Saved entries
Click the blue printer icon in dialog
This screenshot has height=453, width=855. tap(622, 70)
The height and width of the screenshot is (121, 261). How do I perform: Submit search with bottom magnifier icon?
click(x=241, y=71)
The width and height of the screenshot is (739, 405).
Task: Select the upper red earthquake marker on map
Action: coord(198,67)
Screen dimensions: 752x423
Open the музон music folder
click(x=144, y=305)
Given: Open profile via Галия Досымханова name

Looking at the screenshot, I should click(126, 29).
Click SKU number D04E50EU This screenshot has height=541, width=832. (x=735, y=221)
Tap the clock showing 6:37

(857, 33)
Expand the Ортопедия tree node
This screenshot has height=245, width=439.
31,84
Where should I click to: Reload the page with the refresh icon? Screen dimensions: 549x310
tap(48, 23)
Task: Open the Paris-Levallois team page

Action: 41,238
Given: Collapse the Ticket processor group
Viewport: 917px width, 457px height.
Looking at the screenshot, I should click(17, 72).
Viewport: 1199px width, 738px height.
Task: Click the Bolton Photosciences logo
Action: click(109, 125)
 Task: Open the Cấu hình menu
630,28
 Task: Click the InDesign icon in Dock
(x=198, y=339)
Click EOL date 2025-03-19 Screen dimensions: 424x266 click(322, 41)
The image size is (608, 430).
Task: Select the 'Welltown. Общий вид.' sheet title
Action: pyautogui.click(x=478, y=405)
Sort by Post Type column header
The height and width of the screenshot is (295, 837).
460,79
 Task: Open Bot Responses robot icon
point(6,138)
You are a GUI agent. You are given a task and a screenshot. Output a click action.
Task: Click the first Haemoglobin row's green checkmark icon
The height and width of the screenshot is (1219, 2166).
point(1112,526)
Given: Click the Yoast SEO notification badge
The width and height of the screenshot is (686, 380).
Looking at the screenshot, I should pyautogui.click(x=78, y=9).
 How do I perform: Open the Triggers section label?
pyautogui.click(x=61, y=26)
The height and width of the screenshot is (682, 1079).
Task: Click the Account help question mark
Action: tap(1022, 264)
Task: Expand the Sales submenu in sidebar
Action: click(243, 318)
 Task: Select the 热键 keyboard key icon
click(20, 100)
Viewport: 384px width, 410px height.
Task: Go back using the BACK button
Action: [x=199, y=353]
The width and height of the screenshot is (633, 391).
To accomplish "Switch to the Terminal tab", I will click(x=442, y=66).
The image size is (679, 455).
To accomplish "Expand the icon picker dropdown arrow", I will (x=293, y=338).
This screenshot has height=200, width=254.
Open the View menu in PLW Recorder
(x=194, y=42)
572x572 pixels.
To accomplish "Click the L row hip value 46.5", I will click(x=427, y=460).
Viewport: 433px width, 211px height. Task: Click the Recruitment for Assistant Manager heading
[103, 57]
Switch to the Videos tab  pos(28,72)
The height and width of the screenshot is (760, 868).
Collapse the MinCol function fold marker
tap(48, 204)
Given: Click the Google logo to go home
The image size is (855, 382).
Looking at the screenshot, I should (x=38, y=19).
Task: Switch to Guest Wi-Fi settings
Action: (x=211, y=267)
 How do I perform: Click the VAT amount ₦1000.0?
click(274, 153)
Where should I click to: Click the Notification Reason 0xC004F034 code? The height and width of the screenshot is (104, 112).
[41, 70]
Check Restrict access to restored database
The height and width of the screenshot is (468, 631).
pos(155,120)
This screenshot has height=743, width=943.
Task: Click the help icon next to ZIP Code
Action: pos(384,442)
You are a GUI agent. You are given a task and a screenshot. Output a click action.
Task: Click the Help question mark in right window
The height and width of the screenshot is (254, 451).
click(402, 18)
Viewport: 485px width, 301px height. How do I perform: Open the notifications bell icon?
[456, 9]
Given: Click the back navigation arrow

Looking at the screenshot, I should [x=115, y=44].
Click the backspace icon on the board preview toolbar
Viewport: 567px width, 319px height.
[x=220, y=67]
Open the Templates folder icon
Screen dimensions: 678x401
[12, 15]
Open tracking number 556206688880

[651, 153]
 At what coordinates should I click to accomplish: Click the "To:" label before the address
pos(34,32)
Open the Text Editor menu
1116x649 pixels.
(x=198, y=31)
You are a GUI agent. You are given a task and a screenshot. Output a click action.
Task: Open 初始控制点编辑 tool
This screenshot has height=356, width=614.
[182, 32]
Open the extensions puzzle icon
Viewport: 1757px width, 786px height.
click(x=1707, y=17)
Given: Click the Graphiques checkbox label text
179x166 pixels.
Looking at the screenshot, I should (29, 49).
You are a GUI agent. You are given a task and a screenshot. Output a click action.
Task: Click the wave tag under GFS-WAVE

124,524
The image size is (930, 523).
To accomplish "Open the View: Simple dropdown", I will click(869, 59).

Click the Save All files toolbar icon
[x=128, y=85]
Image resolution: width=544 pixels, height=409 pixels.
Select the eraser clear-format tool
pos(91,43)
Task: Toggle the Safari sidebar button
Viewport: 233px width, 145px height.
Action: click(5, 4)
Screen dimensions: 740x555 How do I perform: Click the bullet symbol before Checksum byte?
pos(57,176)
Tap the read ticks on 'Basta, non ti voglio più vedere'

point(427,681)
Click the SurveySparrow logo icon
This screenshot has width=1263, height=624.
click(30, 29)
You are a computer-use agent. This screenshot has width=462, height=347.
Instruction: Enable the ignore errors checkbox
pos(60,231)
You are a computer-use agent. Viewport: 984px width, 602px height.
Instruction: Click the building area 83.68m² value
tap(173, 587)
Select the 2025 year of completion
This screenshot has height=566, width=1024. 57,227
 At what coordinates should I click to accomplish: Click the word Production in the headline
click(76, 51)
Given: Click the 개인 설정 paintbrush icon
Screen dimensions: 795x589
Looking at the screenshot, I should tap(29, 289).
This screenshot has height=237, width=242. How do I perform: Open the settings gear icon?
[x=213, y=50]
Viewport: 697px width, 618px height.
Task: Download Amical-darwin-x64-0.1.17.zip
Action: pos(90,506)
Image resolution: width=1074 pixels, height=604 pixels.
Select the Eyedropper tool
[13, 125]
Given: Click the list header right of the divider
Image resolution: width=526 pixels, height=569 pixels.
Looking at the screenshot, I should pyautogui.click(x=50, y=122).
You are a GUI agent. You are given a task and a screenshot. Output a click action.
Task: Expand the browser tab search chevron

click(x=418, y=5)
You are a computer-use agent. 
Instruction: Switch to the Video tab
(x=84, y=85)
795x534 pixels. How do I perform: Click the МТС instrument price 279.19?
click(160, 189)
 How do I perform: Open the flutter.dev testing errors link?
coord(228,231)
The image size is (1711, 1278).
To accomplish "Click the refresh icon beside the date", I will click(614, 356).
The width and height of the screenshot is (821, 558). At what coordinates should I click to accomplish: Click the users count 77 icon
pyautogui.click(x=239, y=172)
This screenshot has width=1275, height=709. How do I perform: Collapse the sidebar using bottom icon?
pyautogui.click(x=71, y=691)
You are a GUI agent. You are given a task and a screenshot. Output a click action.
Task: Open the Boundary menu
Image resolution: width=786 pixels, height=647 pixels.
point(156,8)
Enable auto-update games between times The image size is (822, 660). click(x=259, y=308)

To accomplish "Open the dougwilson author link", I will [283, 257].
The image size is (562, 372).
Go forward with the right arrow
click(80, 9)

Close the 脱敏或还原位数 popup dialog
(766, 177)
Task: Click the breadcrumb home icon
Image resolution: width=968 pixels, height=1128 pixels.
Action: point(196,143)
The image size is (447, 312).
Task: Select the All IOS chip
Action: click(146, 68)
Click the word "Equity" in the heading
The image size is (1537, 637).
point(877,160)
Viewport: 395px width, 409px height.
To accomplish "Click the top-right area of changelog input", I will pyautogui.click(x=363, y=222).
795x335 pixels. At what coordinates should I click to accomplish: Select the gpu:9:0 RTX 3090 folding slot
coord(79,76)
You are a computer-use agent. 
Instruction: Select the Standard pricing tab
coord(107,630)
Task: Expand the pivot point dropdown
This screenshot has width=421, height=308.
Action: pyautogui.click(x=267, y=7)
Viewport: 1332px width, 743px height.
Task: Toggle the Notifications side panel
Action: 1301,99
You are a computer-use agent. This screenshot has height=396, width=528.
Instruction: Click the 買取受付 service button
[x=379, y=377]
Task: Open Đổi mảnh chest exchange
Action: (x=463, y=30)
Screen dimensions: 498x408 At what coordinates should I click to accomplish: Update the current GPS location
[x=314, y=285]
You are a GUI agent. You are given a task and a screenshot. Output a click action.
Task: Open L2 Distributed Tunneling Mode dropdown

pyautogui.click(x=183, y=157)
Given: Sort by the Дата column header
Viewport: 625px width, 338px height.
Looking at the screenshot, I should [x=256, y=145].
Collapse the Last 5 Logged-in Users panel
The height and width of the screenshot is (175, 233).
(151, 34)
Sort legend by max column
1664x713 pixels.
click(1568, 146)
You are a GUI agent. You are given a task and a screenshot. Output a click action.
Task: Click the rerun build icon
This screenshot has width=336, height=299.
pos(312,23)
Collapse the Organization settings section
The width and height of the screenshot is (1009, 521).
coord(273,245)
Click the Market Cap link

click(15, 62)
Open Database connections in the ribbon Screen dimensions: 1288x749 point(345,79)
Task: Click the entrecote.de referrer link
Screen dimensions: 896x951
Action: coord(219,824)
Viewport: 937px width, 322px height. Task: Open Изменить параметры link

Stated goal -> Please print the data lines unchanged, beginning at the line that contains "Click SKU number" and stopping after the line that contains "point(6,138)".

Written solution ->
Click SKU number D04E50EU This screenshot has height=541, width=832. (x=735, y=221)
Tap the clock showing 6:37

(857, 33)
Expand the Ортопедия tree node
This screenshot has height=245, width=439.
31,84
Where should I click to: Reload the page with the refresh icon? Screen dimensions: 549x310
tap(48, 23)
Task: Open the Paris-Levallois team page

Action: 41,238
Given: Collapse the Ticket processor group
Viewport: 917px width, 457px height.
Looking at the screenshot, I should click(17, 72).
Viewport: 1199px width, 738px height.
Task: Click the Bolton Photosciences logo
Action: click(109, 125)
 Task: Open the Cấu hình menu
630,28
 Task: Click the InDesign icon in Dock
(x=198, y=339)
Click EOL date 2025-03-19 Screen dimensions: 424x266 click(322, 41)
The image size is (608, 430).
Task: Select the 'Welltown. Общий вид.' sheet title
Action: pyautogui.click(x=478, y=405)
Sort by Post Type column header
The height and width of the screenshot is (295, 837).
460,79
 Task: Open Bot Responses robot icon
point(6,138)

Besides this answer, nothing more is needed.